Boletim da FCM – Quais doenças são mais prevalentes, atualmente, entre crianças e adolescentes?
Martins – No passado, desnutrições, desidratações, doenças infecciosas, respiratórias e gastroenterológicas eram muito prevalentes. Hoje temos como causas graves de mortalidade infantil os acidentes, a violência e as doenças oncológicas, como o câncer e a leucemia. Mesmo, assim, as doenças infecciosas se mantém, como a atual epidemia de sarampo. Em função das melhorias diagnósticas e tecnológicas, começamos a ter, com mais frequência, doenças raras e crônicas, como diabetes, asma, alergias respiratórias e gerais, nefro e hepatopatias.
Boletim da FCM – Como prevenir ou evitar essas doenças?
Martins – Boas práticas médicas em pediatria significam, como sempre, prevenção e atenção adequada. As vacinações, os exames periódicos, a melhoria da situação social e econômica e bons serviços diagnósticos à disposição são fundamentais.

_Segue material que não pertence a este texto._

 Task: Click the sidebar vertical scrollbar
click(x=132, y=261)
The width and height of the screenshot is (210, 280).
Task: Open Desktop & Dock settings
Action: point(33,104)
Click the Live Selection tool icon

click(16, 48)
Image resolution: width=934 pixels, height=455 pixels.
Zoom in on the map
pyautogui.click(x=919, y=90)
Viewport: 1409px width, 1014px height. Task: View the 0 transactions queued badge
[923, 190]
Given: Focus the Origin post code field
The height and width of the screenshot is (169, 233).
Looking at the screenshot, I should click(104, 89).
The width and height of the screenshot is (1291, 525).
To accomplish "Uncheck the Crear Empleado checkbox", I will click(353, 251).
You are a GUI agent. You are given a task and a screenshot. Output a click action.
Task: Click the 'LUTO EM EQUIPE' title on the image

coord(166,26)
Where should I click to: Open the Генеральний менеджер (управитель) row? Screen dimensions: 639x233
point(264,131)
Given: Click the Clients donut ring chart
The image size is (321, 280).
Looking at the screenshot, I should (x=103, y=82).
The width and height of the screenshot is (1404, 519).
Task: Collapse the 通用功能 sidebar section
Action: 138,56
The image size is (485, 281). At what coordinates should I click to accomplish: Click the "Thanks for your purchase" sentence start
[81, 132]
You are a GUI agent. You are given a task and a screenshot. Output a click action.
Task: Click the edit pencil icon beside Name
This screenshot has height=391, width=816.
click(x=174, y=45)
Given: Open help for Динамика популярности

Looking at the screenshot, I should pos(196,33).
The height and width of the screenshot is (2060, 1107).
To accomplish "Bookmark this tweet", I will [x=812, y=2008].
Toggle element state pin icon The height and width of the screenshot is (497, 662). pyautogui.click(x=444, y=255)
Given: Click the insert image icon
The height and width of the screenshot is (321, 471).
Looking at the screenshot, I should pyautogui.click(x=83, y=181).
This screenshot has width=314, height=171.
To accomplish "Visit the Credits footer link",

Boletim da FCM – Do que depende a boa saúde da criança?
Martins – Depende de boa nutrição, educação e condições adequadas de vida. No caso das crianças, afeto, carinho e amor têm um papel fundamental.
Boletim da FCM – Que dicas você poderia dar para quem é pai de primeira viagem.
Martins – A presença dos pais na vida das crianças é muito importante. Filhos têm que ser educados, cuidados e preparados para a vida. Eu sempre falo nas minhas conferências: Educar dá trabalho. Se você não está tendo trabalho é porque não está educando.
José Martins Filho fez Medicina na USP e doutorado na Unicamp. Foi por 12 anos chefe do Departamento de Pediatria e diretor da FCM, de 1988 a 1990. Foi reitor da Unicamp de 1990 a 1994 e idealizador do Centro de Investigação em Pediatria (Ciped). É autor de diversos livros, dentre eles A criança terceirizada: Os descaminhos das relações familiares no mundo contemporâneo e Cuidado, afeto e limites: uma combinação possível.